Driven by higher raw material prices and stable demand, cement prices are expected to remain range-bound for fiscal 2024, but almost 1.2 times their pre-pandemic levels, the company said.
Aluminum prices rose almost 52% in the last financial year, driven by higher coal prices and strong demand. Prices are expected to rise modestly in FY24 due to healthy demand from the power and automotive segments. However, stable supply from China is expected to limit price increases. Prices should remain nearly 20% higher than his 2019 levels.

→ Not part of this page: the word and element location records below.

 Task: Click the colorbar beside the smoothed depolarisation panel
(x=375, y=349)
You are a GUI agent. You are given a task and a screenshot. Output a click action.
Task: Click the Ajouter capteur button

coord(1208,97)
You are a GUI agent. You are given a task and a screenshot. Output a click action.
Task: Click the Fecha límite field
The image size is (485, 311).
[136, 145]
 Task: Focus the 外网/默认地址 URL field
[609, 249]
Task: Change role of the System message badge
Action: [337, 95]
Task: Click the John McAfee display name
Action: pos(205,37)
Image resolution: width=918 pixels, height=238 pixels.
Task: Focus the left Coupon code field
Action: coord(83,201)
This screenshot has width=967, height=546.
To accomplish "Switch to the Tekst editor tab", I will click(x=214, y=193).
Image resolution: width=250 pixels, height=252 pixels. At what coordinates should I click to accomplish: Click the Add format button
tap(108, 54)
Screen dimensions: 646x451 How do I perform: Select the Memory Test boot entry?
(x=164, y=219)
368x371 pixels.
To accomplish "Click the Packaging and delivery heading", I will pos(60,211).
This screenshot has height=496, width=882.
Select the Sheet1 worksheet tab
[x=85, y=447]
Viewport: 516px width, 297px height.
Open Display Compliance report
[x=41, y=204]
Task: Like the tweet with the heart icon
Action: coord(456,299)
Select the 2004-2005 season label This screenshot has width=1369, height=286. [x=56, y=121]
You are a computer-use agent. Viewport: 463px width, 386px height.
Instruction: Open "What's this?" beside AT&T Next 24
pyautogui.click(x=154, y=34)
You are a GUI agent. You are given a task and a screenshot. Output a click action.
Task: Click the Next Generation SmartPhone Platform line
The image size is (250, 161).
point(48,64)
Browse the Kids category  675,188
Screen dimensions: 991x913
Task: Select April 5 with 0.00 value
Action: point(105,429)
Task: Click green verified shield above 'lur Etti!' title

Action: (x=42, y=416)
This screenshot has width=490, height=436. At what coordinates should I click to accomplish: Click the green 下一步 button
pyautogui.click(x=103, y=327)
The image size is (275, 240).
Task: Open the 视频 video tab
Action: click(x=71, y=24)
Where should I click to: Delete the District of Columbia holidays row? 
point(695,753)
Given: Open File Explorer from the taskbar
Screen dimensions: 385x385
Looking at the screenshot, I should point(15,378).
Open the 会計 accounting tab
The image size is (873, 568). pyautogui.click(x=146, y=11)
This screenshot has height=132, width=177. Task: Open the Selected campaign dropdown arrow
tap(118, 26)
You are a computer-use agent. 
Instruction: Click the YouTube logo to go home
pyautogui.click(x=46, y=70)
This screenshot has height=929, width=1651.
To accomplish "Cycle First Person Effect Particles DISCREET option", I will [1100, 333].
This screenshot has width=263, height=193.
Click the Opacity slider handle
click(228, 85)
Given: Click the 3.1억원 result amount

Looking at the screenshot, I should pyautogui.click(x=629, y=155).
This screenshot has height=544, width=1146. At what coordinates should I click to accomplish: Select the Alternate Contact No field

Healthy downstream demand to support higher copper prices next year, although supply is expected to improve. Prices are expected to hold at almost 1.56x pre-corona levels as copper supplies continue to be tight.
Oil prices will average $82-$87 a barrel in 2023, despite OPEC supply cuts being a key development to watch.
The Russia-Ukraine region, which accounts for 10% of total annual crude oil production, has pushed energy commodity prices to 10-year highs, with oil prices above $120 a barrel since 2008.
However, oil prices are expected to correct around 15-17% year-on-year in 2023. Key global economic slowdowns and restructuring of global supply chains are expected to weigh on prices, according to Crisil Research.
Thermal coal prices have soared on the back of gas shortages in the EU over the past two years, leading to a 180% year-on-year price increase. Prices are expected to fall about 34% in he 2023 as supply improves and a harsh winter eases.
Coking coal prices surged last year due to supply constraints and geopolitical issues between Australia and China.
The resolution of the Russian-Ukrainian war is expected to ease prices by 24% this year, while weather disruptions in Australia will keep prices at 1.6 times their pre-coronavirus levels, says Crisil Research. increase.